Carl Haub, un autre démographe, estime pour sa part que le 300 millionième Américain sera probablement de sexe masculin – il naît davantage de garçons que de filles. Pour le reste, il est en gros d’accord avec son collègue, mais avec des nuances. Alors que la plupart des Américains sont encore des protestants anglo-saxons, explique Haub, les mères hispaniques ont des taux de fécondité plus importants. L’État où les naissances sont le plus nombreuses est celui de Californie, où la majorité des nouveau-nés sont d’origine hispanique, les parents étant le plus souvent un couple marié.

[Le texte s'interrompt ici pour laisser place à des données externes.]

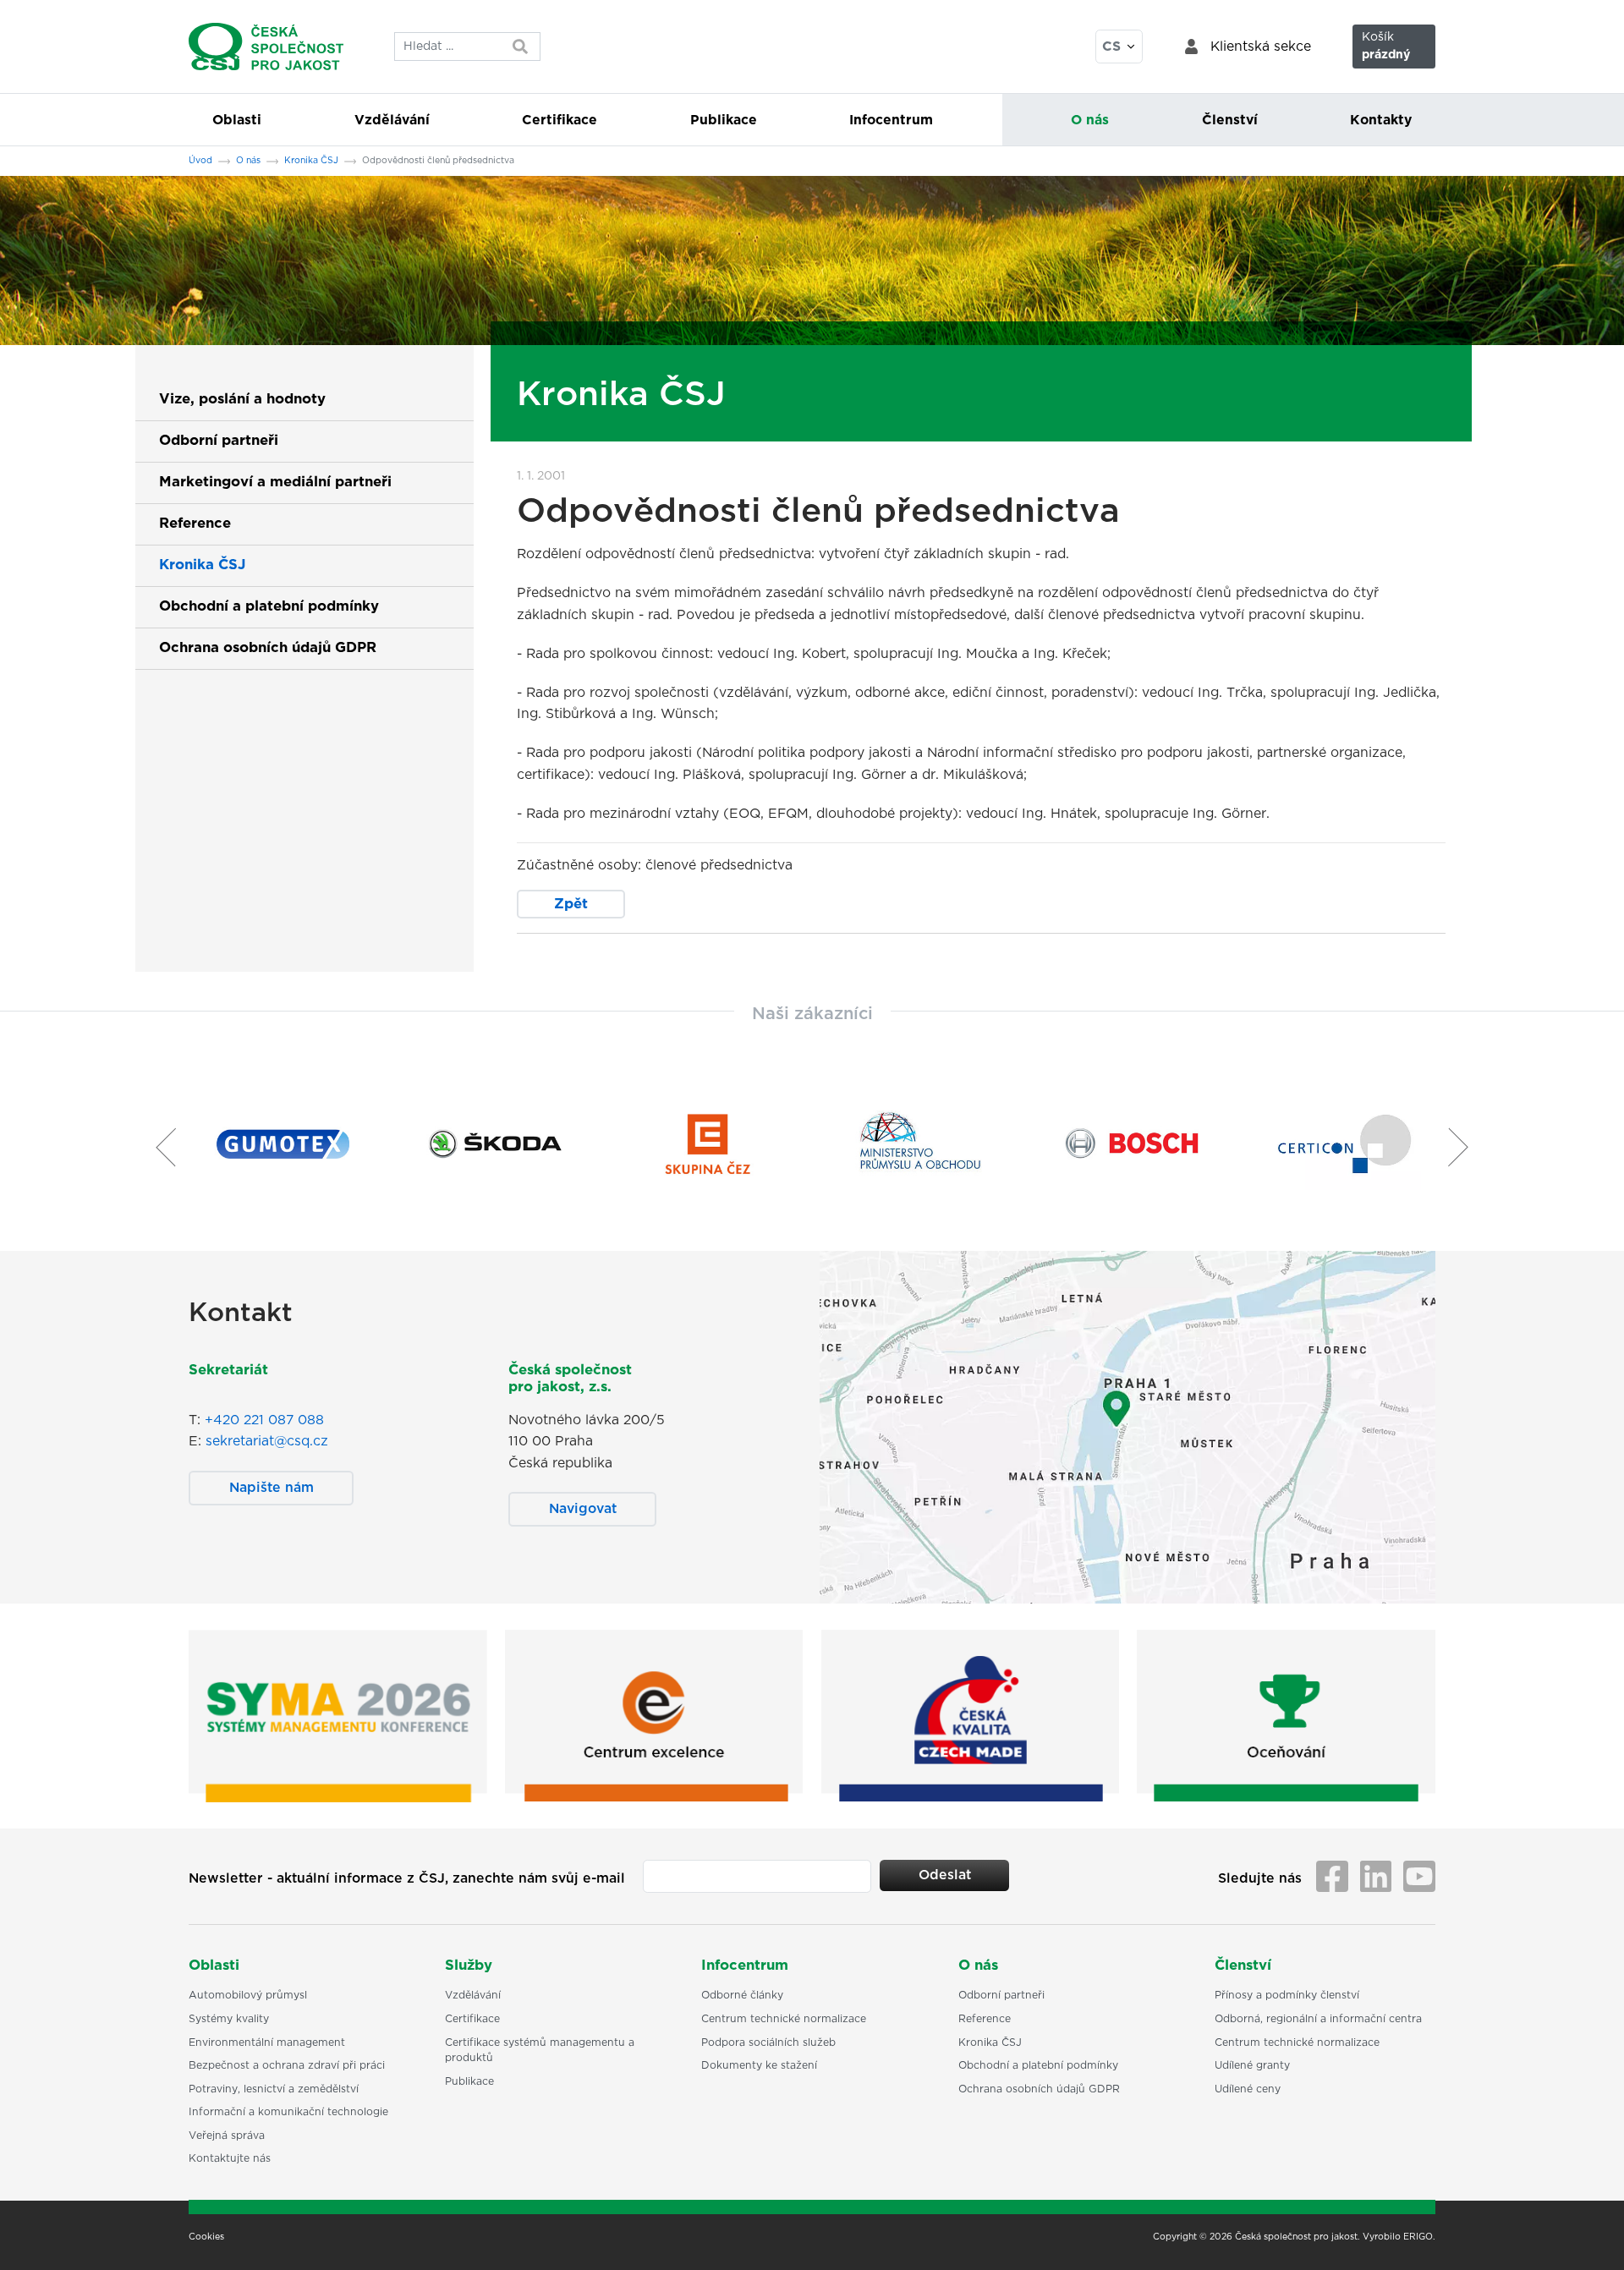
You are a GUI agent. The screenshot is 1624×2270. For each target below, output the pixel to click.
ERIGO (1418, 2237)
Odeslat (945, 1875)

Là-bas, en 2004, le quatrième prénom le plus répandu pour les garçons, après Daniel, Anthony et Andrew, était José.
Ce qui est certain est que ce 300 millionième Américain vivra plus longtemps – jusqu’à 80 ans ou 90 ans – et dans un pays plus peuplé.
Les projections démographiques sont soumises à de nombreux impondérables, tels que l’impact des guerres ou des épidémies, et à des gains spectaculaires d’espérance de vie. Le Census Bureau n’exclut pas que, même si l’accroissement de la population ralentit aux États-Unis à partir de 2030, on arrive à 400 millions d’habitants dans moins de quarante ans.
* Coïncidence : le recensement annuel de l’Insee confirme la reprise de la fécondité en France. Les Françaises sont championnes d’Europe après les Irlandaises, avec un taux de fécondité de 1,94 enfant par femme, contre une moyenne de 1,5 dans l’Union européenne. La population française a augmenté de 367 000 personnes en 2005, alors que la population allemande, par exemple, semble diminuer irrémédiablement.